### HOW TO COMPLETE THIS TASK
Transcribe the data exactly, pictures excluded.

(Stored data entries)
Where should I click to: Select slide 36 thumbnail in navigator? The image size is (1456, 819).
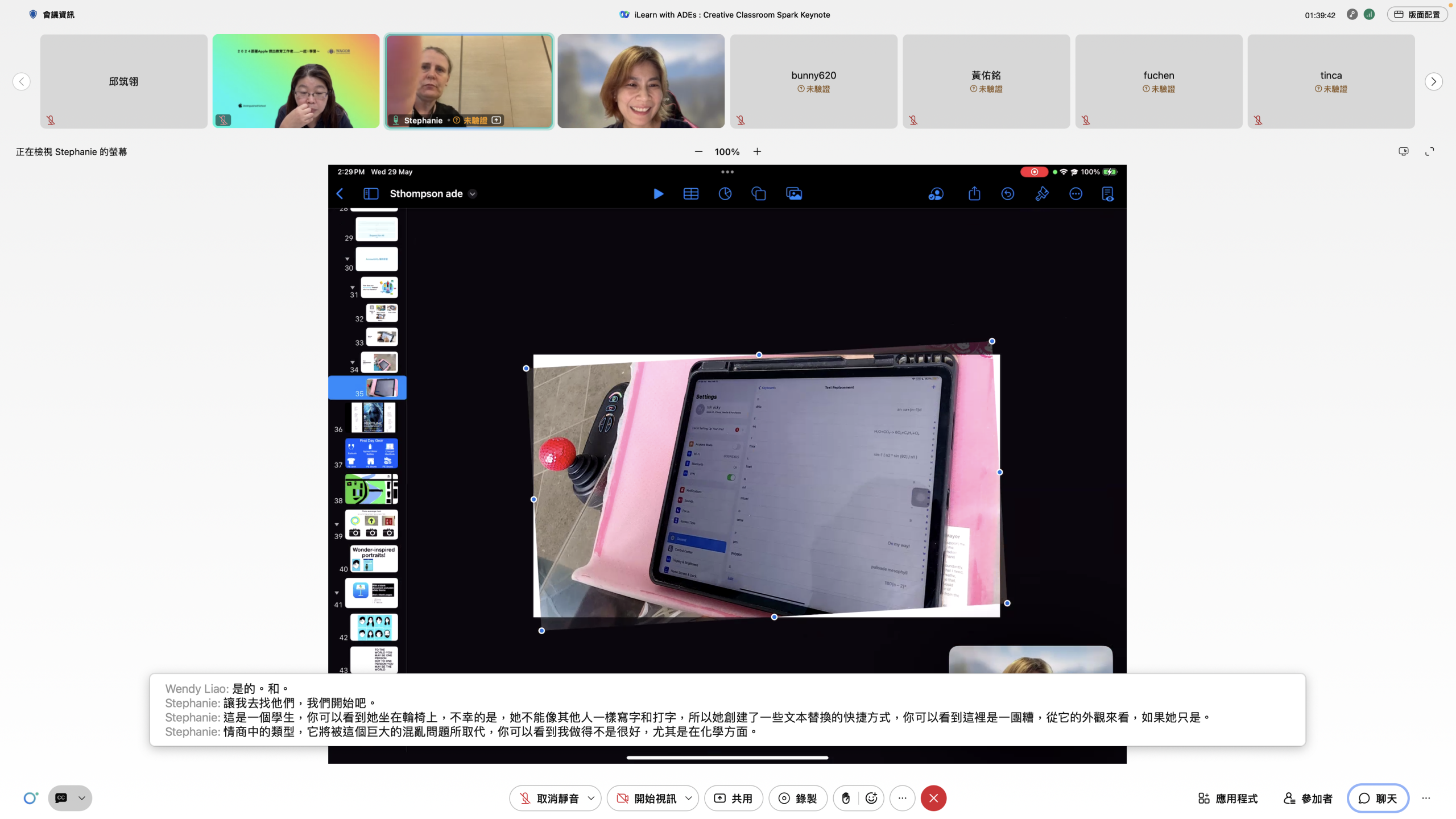click(x=373, y=418)

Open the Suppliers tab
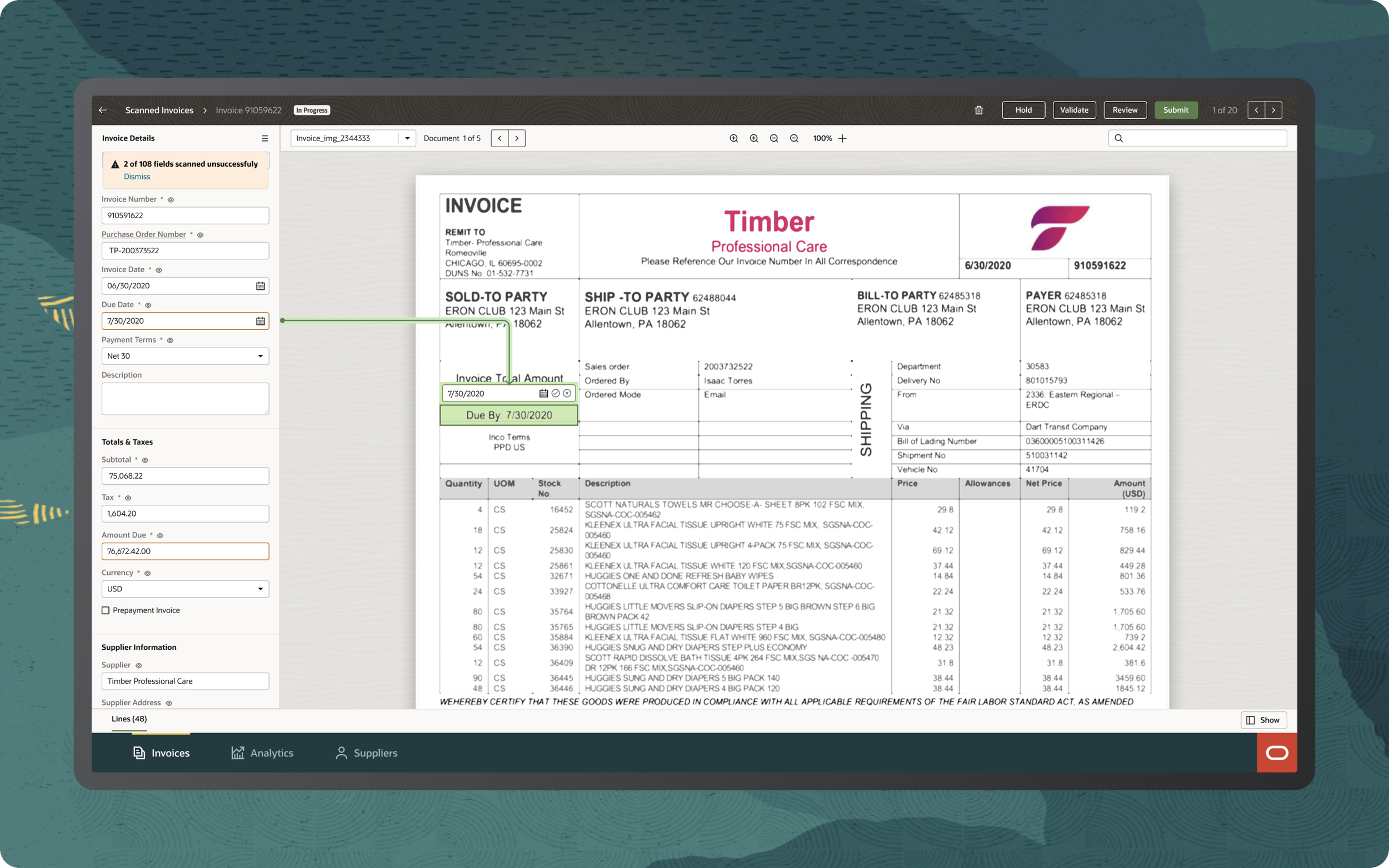point(366,752)
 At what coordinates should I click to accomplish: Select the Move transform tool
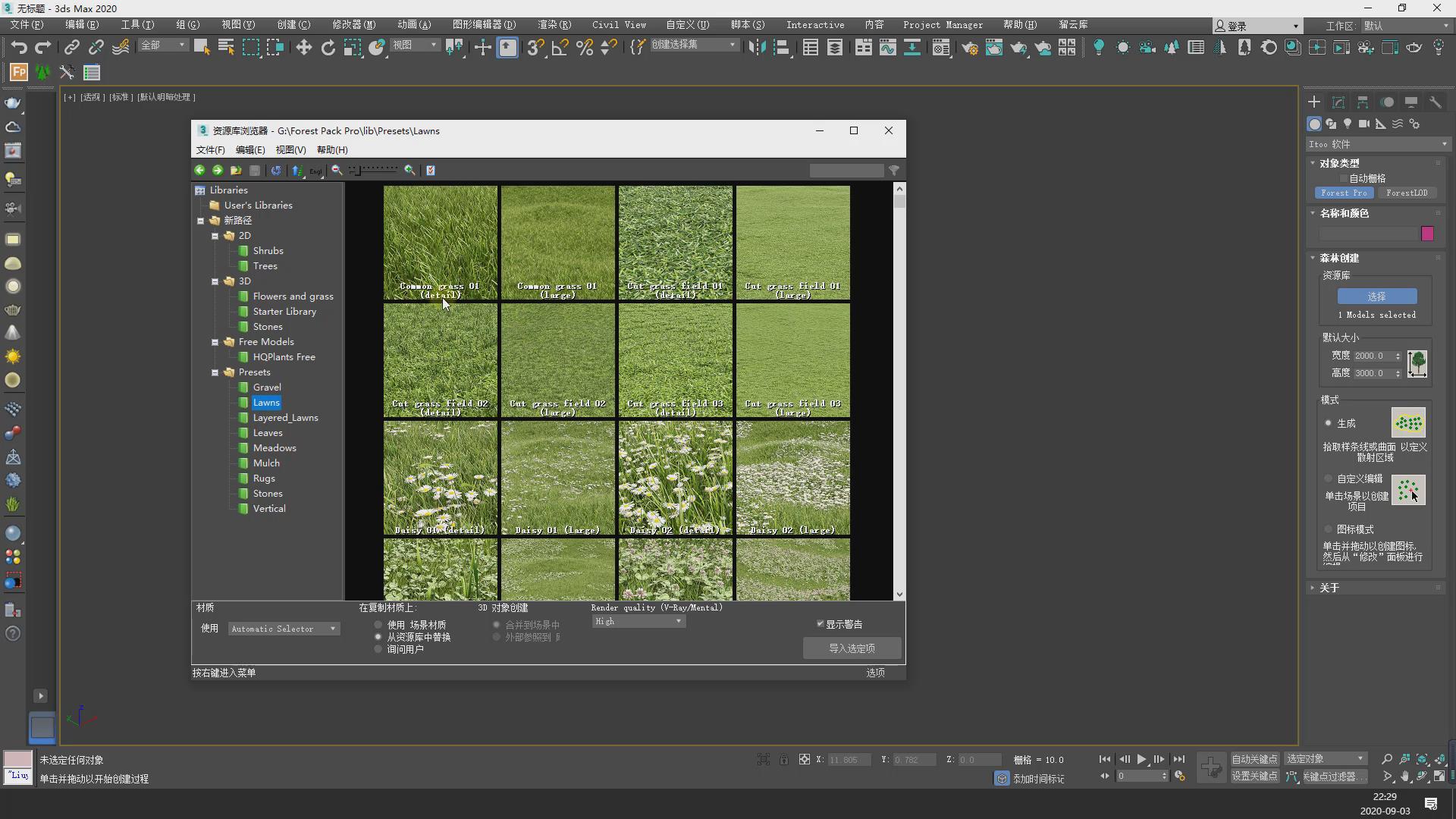[303, 47]
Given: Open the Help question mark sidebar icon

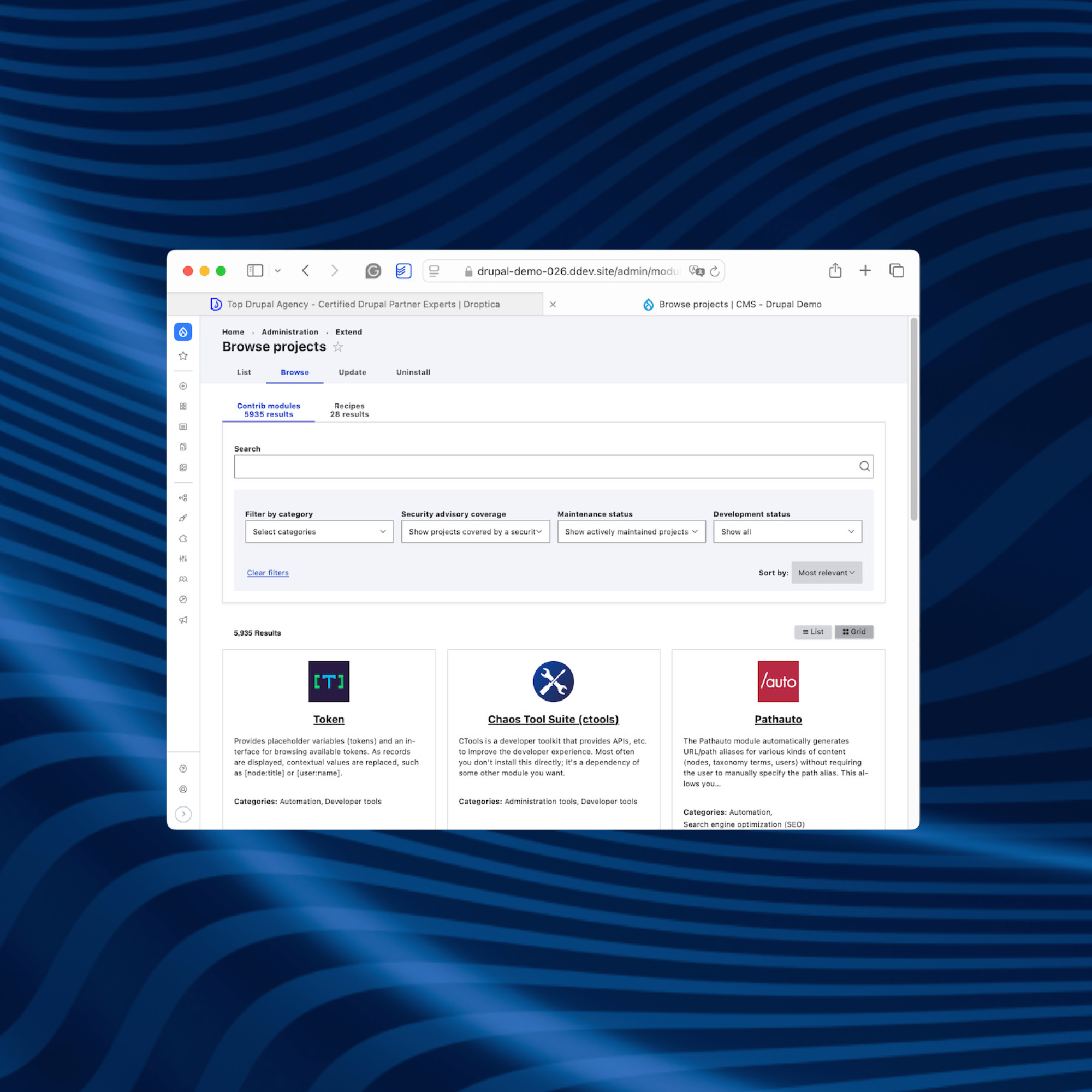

### RESPONSE BOX
Where should I click to: Select slide 36 thumbnail in navigator? The image size is (1456, 819).
click(x=373, y=418)

Open the Suppliers tab
point(366,752)
 At what coordinates should I click to accomplish: Select the Move transform tool
[303, 47]
Given: Open the Help question mark sidebar icon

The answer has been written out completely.